This condition is met when this parameter is at 1. A value of 10 would allow a sub-step to move the smoke by as much as 10 voxel cells, possibly tunneling through objects rather than properly deflecting.

Advection Type

The type of advection to use. The Single Stage method is equivalent to the Gas Advect DOP, where each point is back traced through the velocity field once to find the new voxel value.

The BFECC and Modified MacCormack methods do a second basic advection stage to compute an estimate of the error introduced by the advection process. The field can then be corrected by this error, resulting in a sharper fluid that doesn’t disperse as much.

Clamp Values

The error correction factor can result in the new voxel values lying outside the range of the original field, resulting in negative density values, for example. Clamping will restrict each voxel to the range of values that are possible given its eight original values. Revert will, if the error-corrected voxel is out of range, revert back to the single-stage value. Reverting can avoid checker like artifacts where the error correction breaks down.

Advect Vel Type

The advection type of the velocity field can be controlled separately from the base fields. Using the higher advection methods will reduce the apparent viscosity of the field, but may end up adding energy or causing chatter.

Advection Method

Controls particle tracing.

Single step

Takes the velocity at each voxel and makes a single step in that direction for the time step. This is fastest and is independent of the speed of the velocity field, but will start to break up for large time steps.

Trace

Ensures the backtracking does not move more than a single voxel before its velocity is updated, allowing for larger time steps.

Midpoint

Like Trace but uses a higher order advection for more accuracy but slower simulation.

Advection CFL

When tracing the particles, this controls how many voxels may be stepped in a single iterations. Higher values will result in faster tracing, and hence faster advection, but more errors.

Projection Method

Controls what method is used to make the velocity field non-divergent. The PCG method has more accurate boundary conditions. It also avoids computations inside collision objects. The Multigrid method, however, is significantly faster, especially as the number of voxels increases.

Gauss Seidel Iterations

When a velocity field’s Velocity Sampling is “Center” (on the Initial Data tab of the Smoke object DOP), this specifies the number of iterations to project it.

The number of iterations also controls the maximum distance any change in the velocity field can have, so it should be about the width of the volume in voxels. Lower iterations will be faster but the field will not be as nice.

Multigrid Iterations

The multigrid method has inaccurate boundary enforcement. By repeating the enforcement/projection multiple times, it can quickly converge to an accurate solution. This should not have to be higher than 5.

Forces

Vorticle Strength

An overall scale adjustment for the vorticle forces. Note vorticle forces are only present if data named vorticles is attached to the object.

Feedback Scale

A scale factor used in applying feedback forces to other objects. A value of zero prevents any feedback from occurring.

The value can be thought of as a density, so to have a default RBD object to balance a value of 1000 should be used.

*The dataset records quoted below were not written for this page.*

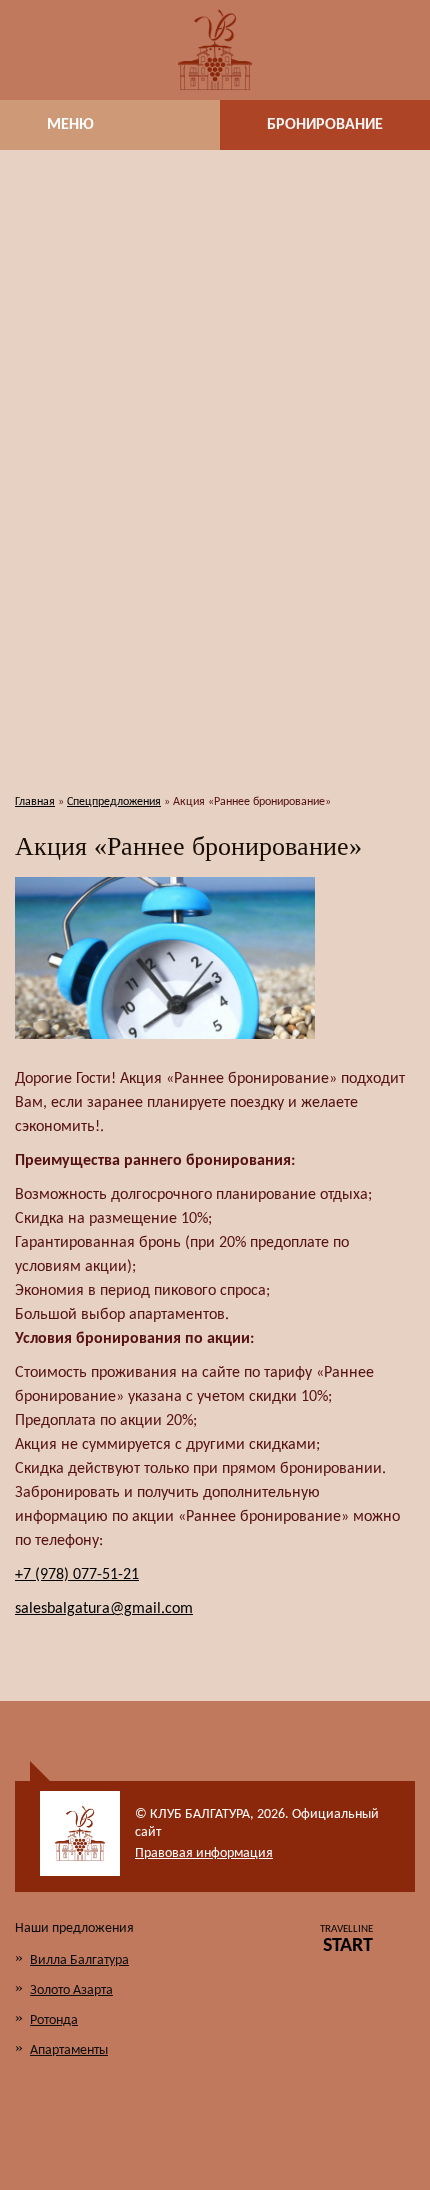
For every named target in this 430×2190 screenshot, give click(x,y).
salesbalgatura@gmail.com (104, 1609)
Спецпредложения (114, 802)
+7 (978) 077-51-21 (77, 1575)
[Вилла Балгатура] (215, 50)
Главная (35, 802)
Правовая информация (204, 1853)
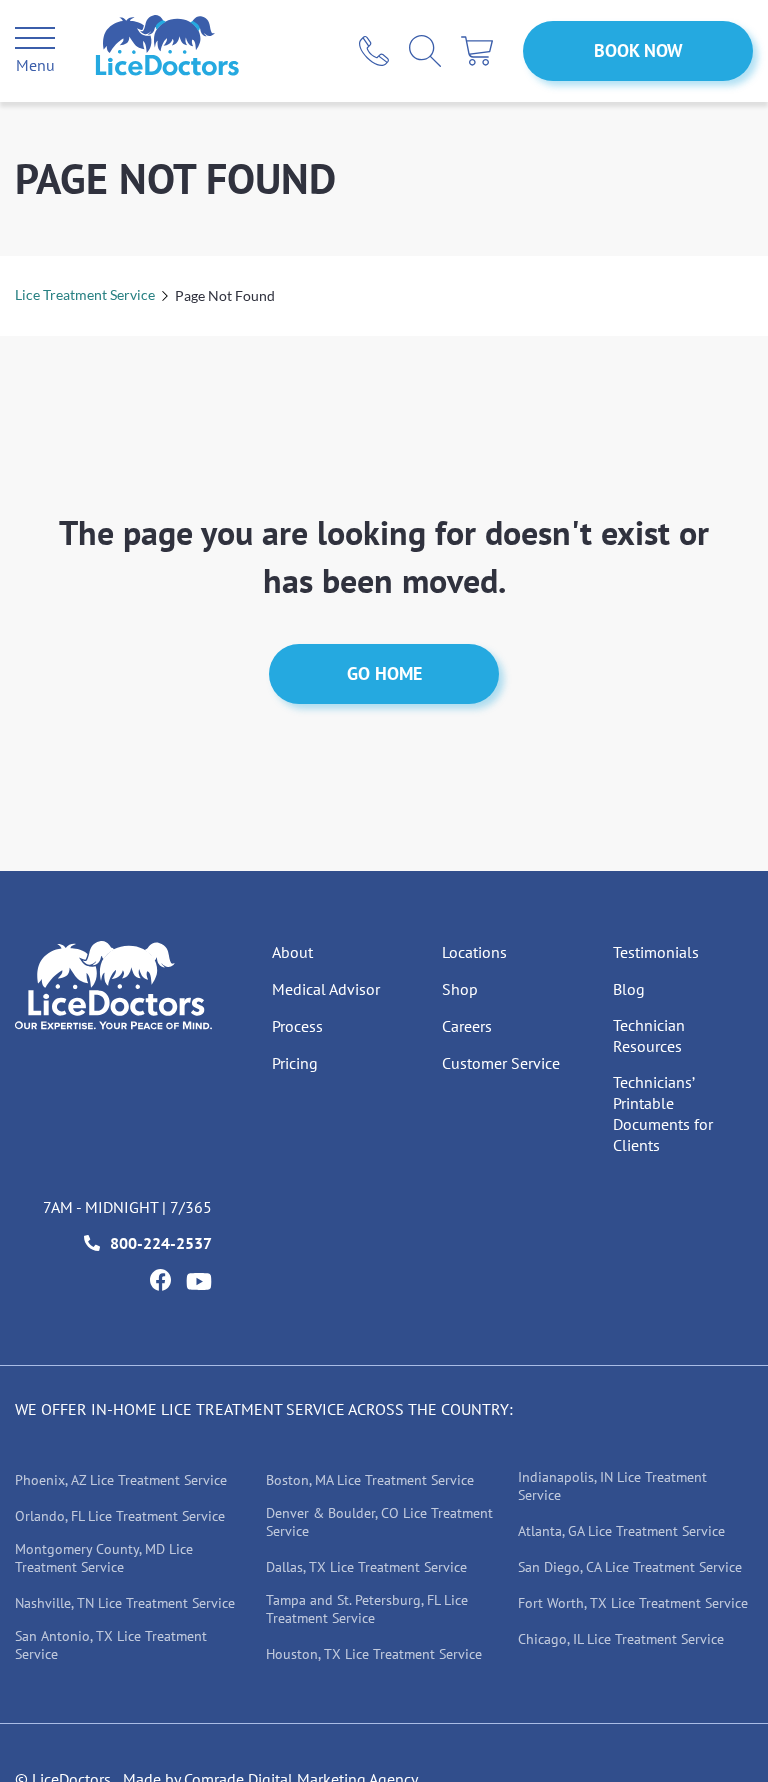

Align Turbulence Calculation

The velocity field is often an offset field. To compute a turbulence, three passes are needed for the x, y, and z components. Enabling this option will compute the turbulence onto an aligned field and then average the result into the offset velocity field, which significantly reduces the amount of noise calculations required.

Object Merge Options

Collisions

Restrict Mask to Bandwidth

The collision mask is an SDF built storing the distance to the collision geometry for each node. By default, it is only calculated up to a certain distance from the collision geometry.

However, if you want to use this field for special effects (such as having things react before they reach the object), one might want to compute the full range of the mask.

Use Point Velocity for Collisions

When building the collision field for the smoke use the collision objects per-point motion to detect deformation.

This allows one to properly react to deforming objects. This only will work if the objects have a consistent point count, however.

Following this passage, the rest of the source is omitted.